Diese Auflistung gleicht zugegebenermaßen mehr einem Faltplan-Relikt als einem professionellem Customer Journey Mapping. Jedoch zeigt sie ohne Anspruch auf Vollständigkeit viele kleine Stellschrauben auf, um sich den Kunden radikal verschreiben zu können.
Die 3 Fragezeichen und die unbeherrschbare Customer Journey
Inzwischen hat die Mehrzahl der Unternehmen verstanden, wie wichtig die digitale Transformation ist und welche Chancen sie bietet. Trotz dieser Erkenntnis sind längst noch nicht alle bisherigen Denkmuster tatsächlich durchbrochen worden. Eher ist allerorts das oben genannte Kinderspiel „Ich packe meinen Koffer“ dahingehend interpretiert, schnell das Weite zu suchen – anstatt sich abenteuerlustig auf die Spuren der Kunden zu begeben. So sind Unternehmen und Marken oft Getriebene und eben keine Treiber. Sie scheuen die Veränderung und die zunehmende Komplexität der Customer Journey.
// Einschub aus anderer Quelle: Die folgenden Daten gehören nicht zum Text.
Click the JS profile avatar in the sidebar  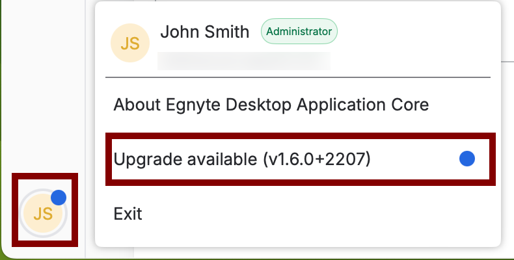pyautogui.click(x=43, y=213)
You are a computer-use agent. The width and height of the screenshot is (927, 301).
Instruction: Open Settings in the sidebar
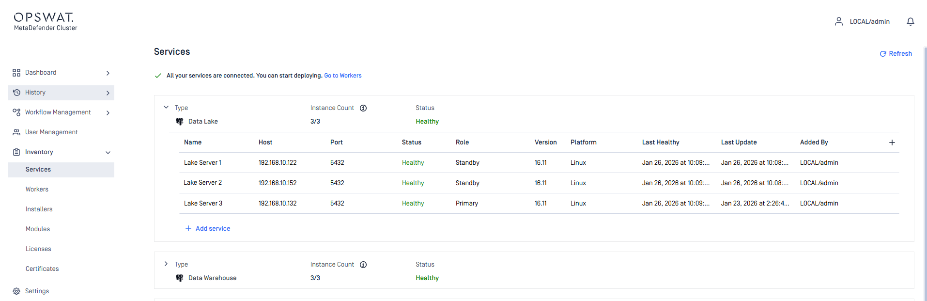37,291
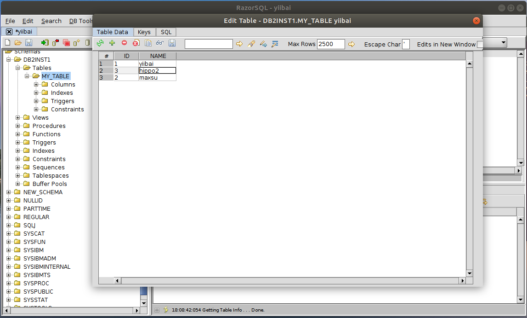Viewport: 527px width, 318px height.
Task: Click the eyeglasses view icon
Action: tap(160, 44)
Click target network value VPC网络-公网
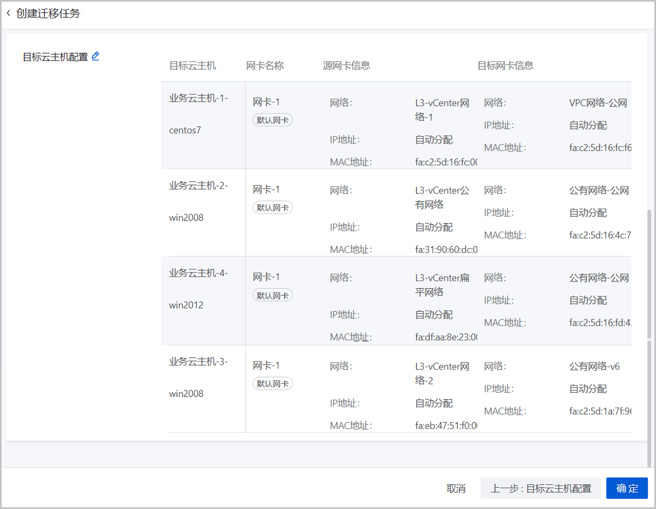 (598, 103)
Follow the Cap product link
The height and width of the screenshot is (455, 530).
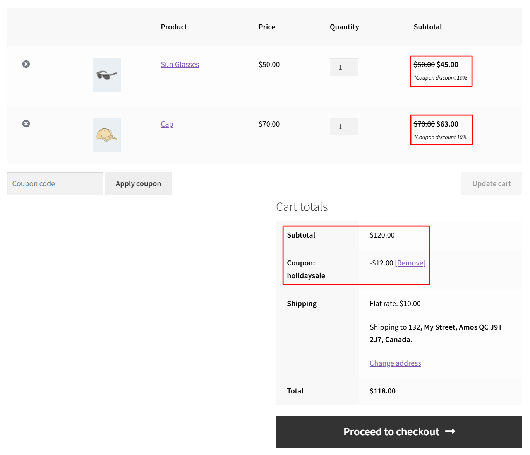click(x=167, y=124)
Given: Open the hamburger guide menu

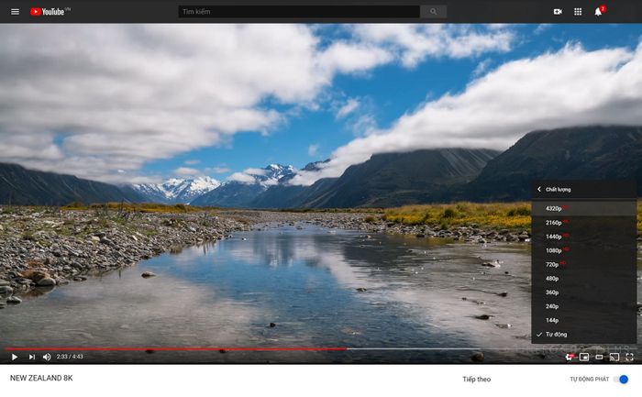Looking at the screenshot, I should click(15, 12).
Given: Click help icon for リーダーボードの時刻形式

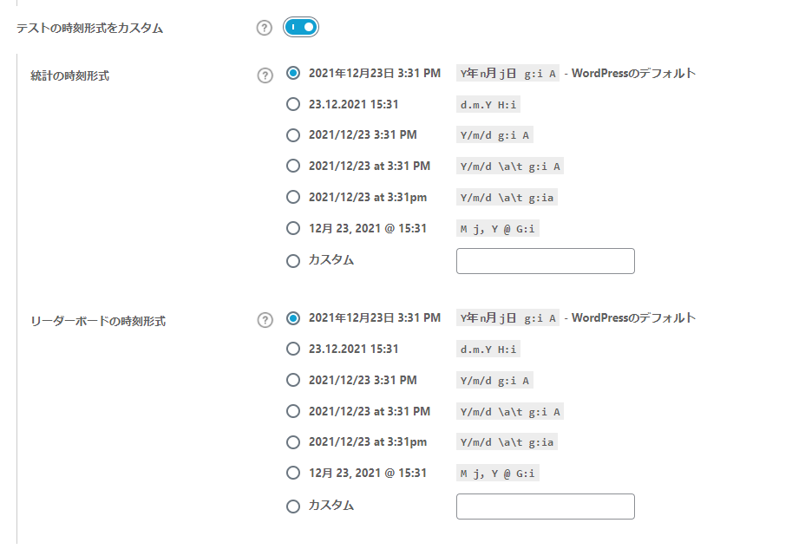Looking at the screenshot, I should (265, 320).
Das Thema Customer Journey beschäftigt uns also weiterhin und ist zu diskutieren, sollte jedoch für die Marketer höchste Priorität haben. Ein tiefgehendes Verständnis der gesamten Customer Journey und eigene Erfahrungen sind aus meiner Sicht die Basis einer zu 100 Prozent kundenorientierten Marketingausrichtung. Die Entwicklung eines solchen Angebots erfordert allerdings kein kampagnenbasiertes Vorgehen, sondern eine übergeordnete Strategie. Integriertes, agiles Content-Management bestimmt letztendlich den Erfolg und die Performance zur Ergreifung der Customer Journey.
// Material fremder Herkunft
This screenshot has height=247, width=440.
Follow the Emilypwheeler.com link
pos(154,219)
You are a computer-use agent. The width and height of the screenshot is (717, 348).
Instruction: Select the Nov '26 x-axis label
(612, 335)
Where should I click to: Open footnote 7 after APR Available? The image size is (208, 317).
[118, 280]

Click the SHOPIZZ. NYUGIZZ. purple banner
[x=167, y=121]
Unsere drei Helden – als sinnbildliche Verkörperung des „Herausforderungsdreiklangs“ – aus den Anfängen dieses Artikels haben ganz unterschiedliche Erfahrungen mit der Customer Journey gemacht: Justus (richtiger Content) hat wie eigentlich fast immer einen tollen Job abgeliefert. Unternehmen, Marken und Agenturen sind sozusagen bestens aufgestellt und warten größtenteils mit nutzenstiftenden Inhalten auf. Hingegen tappen die beiden Kollegen Peter (richtige Zeit) und Bob (richtiger Ort) noch weitestgehend im Dunkeln. Handlungs- und Kaufmotive, Kundenreisen und Nutzerverhalten sind schlichtweg so vielfältig wie die Menschen an sich. Lösen wir uns deshalb also besser von dem Gedanken, es allen recht machen zu können.
Zukünftig ist vermehrt zu überlegen, wann wir wo etwas veröffentlichen – und dies bitte stets aus Kundensicht!
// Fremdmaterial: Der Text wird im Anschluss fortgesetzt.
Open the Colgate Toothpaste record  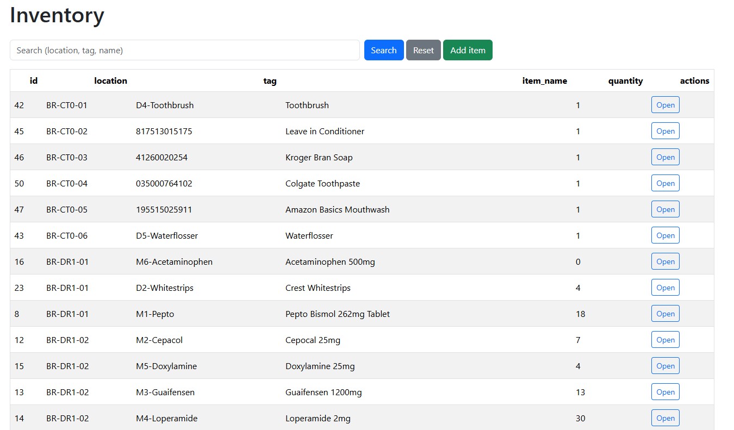click(x=665, y=183)
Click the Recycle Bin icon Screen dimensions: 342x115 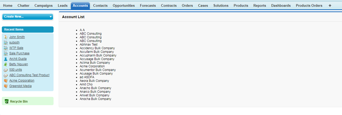7,101
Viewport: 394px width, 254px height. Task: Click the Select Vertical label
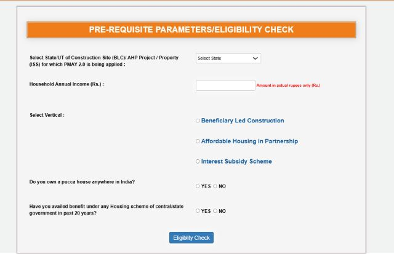tap(47, 115)
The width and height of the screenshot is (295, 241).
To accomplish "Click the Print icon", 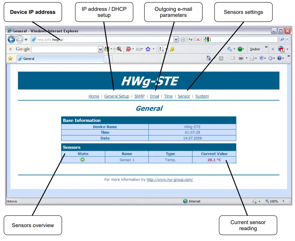I will pos(240,58).
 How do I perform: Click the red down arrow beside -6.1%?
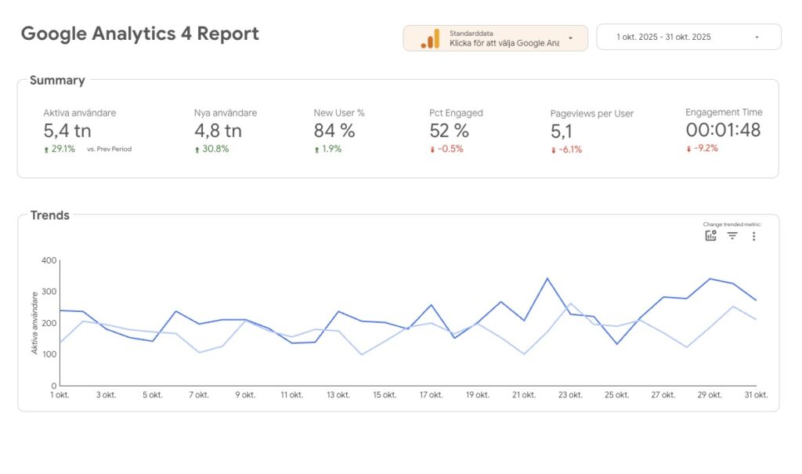tap(554, 150)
Artikelbild: Martin Mummel/GRVTY
Inspiriert von der Headline des Beitrags „Eine Redaktion gibt’s nicht bei Ikea“ von Doris Eichmeier, ist mir noch ein schönes Beispiel zur Customer Journey und Virtual Reality eingefallen: https://youtu.be/ztFQR_oOvgI
Hallo Stefan,
persönlich interessiert mich das Thema „Customer Journey“ ebenfalls. Deswegen las ich Deinen Artikel. Passend zu diesem Thema ist die Ergänzung Persona aus diesem Artikel: http://www.webpixelkonsum.de/2015/07/13/persona-wichtig-oder-unwichtig-fur-online-strategie/.
Das Thema „Customer Journey“ bleibt für mich auch in Zukunft spannend und Deine Anregungen helfen für den „kalten Blick“, damit die „Customer Journey“ sowohl für den Kunden als auch für das Unternehmen bzw. die Marke erfolgreich verläuft.
Beste Grüße
Ralph
Hallo Ralph,
danke für deine Ergänzung – ich glaube auch, dass die (Kunden)Reise noch nicht zu Ende ist!
Viele Grüße
Stefan
Toller Beitrag über Customer Journey Analyses mit sehr nützlichen Informationen – Vielen Dank!